Sierra College’s goal is to interest high school students in Science, Technology, Engineering and Math (STEM) education and careers explained Carol-Pepper-Kittredge, Sierra College CACT director, who administers the program. “The applied learning experience exposes students to product development careers,” said Pepper-Kittredge. “If students discover an interest in manufacturing, they may want to study Mechatronics, Engineering, Welding, Energy Technology and Drafting Engineering Support at Sierra College and learn more at http://www.sierracollege.edu/programs/cte/programs.html. Local employers are actively recruiting from these programs,” said Pepper-Kittredge.
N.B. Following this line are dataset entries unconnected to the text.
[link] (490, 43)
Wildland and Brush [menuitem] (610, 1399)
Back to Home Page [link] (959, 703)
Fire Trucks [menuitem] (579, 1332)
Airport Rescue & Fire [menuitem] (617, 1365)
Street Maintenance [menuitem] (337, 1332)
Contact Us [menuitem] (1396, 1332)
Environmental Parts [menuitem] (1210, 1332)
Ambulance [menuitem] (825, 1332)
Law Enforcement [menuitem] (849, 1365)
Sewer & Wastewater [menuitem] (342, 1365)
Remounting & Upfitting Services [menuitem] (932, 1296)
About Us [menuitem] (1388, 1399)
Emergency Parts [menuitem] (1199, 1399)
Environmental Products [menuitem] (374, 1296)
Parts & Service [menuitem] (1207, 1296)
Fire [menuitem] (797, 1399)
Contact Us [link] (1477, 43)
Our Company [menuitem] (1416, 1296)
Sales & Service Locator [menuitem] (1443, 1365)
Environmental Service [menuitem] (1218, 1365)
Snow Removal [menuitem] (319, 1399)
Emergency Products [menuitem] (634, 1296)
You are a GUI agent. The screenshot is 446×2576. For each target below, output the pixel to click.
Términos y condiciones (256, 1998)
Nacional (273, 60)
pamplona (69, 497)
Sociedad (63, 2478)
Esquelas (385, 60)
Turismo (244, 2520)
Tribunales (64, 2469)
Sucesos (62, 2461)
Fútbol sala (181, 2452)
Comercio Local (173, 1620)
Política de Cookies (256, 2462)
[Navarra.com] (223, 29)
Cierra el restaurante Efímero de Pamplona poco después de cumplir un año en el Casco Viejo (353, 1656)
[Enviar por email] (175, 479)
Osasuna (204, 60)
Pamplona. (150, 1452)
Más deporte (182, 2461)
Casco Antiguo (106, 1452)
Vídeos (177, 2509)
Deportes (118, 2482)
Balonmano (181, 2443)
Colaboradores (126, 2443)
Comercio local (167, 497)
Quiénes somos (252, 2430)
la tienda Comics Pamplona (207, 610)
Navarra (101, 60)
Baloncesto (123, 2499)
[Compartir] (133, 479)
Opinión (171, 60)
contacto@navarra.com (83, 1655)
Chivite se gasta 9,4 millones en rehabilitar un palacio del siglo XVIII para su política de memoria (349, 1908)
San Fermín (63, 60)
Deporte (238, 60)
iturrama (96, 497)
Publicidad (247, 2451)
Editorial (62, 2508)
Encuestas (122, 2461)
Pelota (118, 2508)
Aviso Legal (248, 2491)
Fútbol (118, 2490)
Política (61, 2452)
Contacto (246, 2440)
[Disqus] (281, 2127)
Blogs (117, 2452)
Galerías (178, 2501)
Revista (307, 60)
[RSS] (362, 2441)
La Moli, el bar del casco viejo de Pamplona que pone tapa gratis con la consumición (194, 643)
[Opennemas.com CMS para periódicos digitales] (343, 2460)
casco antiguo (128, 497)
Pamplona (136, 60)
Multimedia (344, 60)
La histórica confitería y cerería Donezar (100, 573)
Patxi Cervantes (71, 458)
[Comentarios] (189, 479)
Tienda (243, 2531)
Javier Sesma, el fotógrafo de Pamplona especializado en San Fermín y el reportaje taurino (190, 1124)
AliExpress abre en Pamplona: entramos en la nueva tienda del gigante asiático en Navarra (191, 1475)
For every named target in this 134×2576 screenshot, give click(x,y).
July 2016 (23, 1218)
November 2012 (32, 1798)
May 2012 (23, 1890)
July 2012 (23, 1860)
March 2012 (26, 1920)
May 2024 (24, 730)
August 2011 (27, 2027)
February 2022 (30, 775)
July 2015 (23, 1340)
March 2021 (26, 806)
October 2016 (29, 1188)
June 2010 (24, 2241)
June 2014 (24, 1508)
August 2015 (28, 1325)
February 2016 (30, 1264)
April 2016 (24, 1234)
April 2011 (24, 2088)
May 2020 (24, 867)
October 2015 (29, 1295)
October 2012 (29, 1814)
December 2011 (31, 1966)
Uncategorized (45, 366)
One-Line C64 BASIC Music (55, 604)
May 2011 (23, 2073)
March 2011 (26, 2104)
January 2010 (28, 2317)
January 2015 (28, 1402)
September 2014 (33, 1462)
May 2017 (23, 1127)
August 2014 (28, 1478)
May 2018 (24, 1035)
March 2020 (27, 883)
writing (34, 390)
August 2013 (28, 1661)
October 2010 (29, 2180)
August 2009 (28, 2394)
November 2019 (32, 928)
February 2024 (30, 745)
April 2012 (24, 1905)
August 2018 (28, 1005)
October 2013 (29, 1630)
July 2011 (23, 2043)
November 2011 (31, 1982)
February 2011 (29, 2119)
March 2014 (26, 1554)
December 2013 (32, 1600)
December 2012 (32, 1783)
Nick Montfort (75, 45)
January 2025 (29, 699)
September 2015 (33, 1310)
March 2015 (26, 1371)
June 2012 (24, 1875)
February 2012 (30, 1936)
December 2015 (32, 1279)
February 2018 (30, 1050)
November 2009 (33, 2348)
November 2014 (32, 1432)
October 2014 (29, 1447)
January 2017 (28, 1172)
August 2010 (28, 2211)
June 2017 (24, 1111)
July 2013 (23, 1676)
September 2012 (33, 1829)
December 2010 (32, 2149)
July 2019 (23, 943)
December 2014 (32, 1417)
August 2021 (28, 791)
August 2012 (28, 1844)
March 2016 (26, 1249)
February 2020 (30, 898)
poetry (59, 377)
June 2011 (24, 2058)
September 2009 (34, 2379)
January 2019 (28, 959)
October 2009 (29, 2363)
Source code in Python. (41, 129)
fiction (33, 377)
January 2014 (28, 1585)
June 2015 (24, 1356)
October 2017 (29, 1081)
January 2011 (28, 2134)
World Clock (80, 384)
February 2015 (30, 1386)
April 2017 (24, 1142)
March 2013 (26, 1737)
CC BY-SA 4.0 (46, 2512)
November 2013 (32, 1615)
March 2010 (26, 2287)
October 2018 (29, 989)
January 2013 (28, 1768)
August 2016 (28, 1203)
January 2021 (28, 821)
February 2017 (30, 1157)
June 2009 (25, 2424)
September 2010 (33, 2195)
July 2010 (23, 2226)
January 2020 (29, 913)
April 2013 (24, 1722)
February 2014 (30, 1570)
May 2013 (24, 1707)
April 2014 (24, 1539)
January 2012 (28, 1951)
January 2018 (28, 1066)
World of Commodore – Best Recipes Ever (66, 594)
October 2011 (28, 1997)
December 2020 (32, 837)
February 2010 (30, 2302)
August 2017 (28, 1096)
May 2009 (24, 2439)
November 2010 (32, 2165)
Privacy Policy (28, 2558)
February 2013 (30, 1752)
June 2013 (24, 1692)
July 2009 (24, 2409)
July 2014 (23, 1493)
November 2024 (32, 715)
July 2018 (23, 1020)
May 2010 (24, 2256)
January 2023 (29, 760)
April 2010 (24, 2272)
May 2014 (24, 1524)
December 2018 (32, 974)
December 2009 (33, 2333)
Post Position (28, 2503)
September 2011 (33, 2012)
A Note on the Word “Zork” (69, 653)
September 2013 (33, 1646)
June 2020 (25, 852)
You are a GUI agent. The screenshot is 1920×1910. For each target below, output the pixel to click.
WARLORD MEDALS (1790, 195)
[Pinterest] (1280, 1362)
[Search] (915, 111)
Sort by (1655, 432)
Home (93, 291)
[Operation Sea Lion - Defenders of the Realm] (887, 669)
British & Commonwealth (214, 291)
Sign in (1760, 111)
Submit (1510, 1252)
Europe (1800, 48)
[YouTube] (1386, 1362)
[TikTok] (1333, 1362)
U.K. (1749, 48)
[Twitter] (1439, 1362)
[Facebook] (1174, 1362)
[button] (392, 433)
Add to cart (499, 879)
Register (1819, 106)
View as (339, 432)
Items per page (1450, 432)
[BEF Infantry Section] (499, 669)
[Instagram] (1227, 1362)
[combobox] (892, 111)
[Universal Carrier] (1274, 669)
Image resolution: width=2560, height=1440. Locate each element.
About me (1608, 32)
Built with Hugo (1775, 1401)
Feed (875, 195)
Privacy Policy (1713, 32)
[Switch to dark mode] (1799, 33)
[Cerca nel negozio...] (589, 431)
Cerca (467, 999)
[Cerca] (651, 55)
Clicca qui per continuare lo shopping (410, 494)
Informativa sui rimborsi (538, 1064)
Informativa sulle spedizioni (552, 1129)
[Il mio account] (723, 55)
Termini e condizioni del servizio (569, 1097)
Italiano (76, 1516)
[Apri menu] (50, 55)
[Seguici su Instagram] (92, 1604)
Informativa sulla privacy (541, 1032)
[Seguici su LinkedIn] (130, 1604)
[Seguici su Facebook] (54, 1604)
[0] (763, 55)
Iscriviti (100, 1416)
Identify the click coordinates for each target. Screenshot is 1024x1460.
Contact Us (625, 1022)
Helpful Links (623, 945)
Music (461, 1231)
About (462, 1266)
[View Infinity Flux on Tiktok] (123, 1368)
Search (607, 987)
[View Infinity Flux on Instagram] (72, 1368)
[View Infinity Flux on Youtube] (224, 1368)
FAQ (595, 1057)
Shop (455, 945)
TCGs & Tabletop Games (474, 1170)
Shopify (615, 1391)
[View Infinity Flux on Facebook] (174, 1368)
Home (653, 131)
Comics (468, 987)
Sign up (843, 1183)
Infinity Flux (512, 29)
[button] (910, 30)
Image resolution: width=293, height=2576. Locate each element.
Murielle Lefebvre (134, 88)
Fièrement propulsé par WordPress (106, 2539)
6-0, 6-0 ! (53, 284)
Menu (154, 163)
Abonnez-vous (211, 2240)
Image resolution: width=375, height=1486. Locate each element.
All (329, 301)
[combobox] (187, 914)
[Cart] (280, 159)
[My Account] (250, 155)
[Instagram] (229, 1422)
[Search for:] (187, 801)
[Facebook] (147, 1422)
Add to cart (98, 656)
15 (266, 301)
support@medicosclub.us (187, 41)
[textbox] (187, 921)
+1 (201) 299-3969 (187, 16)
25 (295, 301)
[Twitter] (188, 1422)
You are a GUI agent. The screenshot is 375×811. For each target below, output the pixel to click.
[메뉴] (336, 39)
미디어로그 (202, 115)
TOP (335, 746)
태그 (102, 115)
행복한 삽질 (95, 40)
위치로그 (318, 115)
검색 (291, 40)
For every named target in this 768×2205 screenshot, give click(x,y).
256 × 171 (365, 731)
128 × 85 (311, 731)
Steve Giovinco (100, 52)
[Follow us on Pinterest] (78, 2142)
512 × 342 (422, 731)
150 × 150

Students apply math and measurement skills to produce metal parts of the catapult using hand and power tools. Then they assemble the catapults and compete against each other to see whose ball goes the greatest distance and is the most accurate. To learn more, go to www.tech-explorer.com.
The National Science Foundation and California Community College Chancellor’s Office awarded grants to Sierra College to create a pipeline of students from middle school to high school to college interested in and prepared to fill the need for skilled technical employees. For information, go to www.sierraschoolworks.com or contact Carol Pepper-Kittredge, director, Center for Applied Competitive Technologies, Sierra College, at firstname.lastname@example.org or (916) 660-7801.
Steve Dicus of Oakmont High School and Dan Frank of Rocklin High School worked together to train other teachers in making two projects – a trivet and a candy bar. Participants in the November 11 Lab Tour worked with MasterCam and SolidWorks, used CNC router, produced model candy bars as rapid prototypes, made molds with a vacuum former and used other tools to compelete the projects.
Evaluations included these comments:
- “Learning SolidWorks and asking questions about CAD programs was very valuable.”
- “Great getting together with other CTE teachers.”
- “It is always great meeting with other CTE programs. We get to see who has equipment and how they use it.”
- “This was really fun and informed my practice.”